Background Sinusoidal obstruction syndrome (SOS) is an important non-haematological toxicity in patients who have received chemotherapy for haematopoietic stem cell transplantation (HSCT). In March 2013, European Medicines Agency refused marketing authorisation for the orphan drug defibrotide to prevent and treat SOS. In July 2013, after re-examination, defibrotide had a new positive opinion for marketing authorisation but only for treatment.

Purpose To investigate the effectiveness, safety and cost of defibrotide for SOS.
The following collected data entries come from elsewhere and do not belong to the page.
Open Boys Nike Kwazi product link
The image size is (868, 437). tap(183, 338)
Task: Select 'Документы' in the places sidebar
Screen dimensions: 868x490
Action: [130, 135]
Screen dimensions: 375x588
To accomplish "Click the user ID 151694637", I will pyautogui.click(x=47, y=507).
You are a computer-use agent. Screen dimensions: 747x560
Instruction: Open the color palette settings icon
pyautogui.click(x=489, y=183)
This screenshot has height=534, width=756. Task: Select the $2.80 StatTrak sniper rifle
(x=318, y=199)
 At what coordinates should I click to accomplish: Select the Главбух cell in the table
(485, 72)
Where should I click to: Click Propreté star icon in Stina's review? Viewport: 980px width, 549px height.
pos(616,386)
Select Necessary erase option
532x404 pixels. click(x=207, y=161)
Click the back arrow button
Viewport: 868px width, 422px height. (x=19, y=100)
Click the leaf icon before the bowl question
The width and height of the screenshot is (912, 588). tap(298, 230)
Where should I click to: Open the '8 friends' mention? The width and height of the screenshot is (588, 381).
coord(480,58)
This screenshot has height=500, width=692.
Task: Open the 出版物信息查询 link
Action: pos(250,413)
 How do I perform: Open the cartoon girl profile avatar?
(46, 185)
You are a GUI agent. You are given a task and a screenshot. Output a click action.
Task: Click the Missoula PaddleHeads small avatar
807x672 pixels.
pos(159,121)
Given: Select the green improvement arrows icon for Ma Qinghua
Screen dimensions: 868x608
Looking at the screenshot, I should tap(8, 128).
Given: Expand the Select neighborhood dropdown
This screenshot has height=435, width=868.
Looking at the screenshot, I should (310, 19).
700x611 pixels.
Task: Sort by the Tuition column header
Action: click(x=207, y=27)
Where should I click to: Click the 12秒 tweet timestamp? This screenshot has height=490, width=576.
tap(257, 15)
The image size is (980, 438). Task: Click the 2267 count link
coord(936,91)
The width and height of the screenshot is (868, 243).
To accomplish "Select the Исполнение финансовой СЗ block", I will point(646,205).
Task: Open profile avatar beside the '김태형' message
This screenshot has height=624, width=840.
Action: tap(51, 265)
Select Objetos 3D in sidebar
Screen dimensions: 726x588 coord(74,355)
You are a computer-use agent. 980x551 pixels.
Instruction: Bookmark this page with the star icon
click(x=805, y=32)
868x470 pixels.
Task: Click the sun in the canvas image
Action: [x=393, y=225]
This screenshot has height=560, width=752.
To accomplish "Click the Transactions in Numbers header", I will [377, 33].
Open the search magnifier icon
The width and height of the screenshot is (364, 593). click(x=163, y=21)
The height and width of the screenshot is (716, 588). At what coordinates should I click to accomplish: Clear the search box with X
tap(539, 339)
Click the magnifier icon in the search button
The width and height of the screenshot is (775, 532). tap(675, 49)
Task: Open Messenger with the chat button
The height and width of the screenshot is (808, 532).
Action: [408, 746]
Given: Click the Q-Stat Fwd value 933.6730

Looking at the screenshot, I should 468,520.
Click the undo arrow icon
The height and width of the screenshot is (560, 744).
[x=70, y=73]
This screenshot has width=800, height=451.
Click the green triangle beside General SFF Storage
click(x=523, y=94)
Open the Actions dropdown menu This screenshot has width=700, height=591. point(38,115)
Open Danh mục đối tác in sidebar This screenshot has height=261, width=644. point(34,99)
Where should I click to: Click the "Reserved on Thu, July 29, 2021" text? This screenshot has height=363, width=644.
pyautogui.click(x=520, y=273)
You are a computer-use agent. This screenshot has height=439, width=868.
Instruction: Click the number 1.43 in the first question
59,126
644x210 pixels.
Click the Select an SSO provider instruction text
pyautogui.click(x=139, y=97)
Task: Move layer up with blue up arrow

Materials and methods Retrospective observational study (Period: January 2009–September 2013). We analysed patients with SOS treated with defibrotide. Response criteria were defined as total serum bilirubin <2 mg/dl and resolution of multiple organ failure (MOF), including renal (recovery of normal creatinine value and lack of dialysis dependence), pulmonary (no oxygen dependence) and central nervous system (absence of encephalopathy) function. Evolution of the Baltimore criteria, including hepatomegaly, ascites and weight gain was measured. Secondary endpoint was survival by 100 days post-HSCT. Adverse events related to defibrotide administration were also retrieved.

Results Eleven patients (five adults (mean age: 55.7(SD = 4.3) years) and four children (3.1(SD = 1.3)) received defibrotide at a dose of 6.25 mg/kg every 6 h (two patients received 10 mg/kg/6 h). Median duration of treatment was 9 days (range: 5–25).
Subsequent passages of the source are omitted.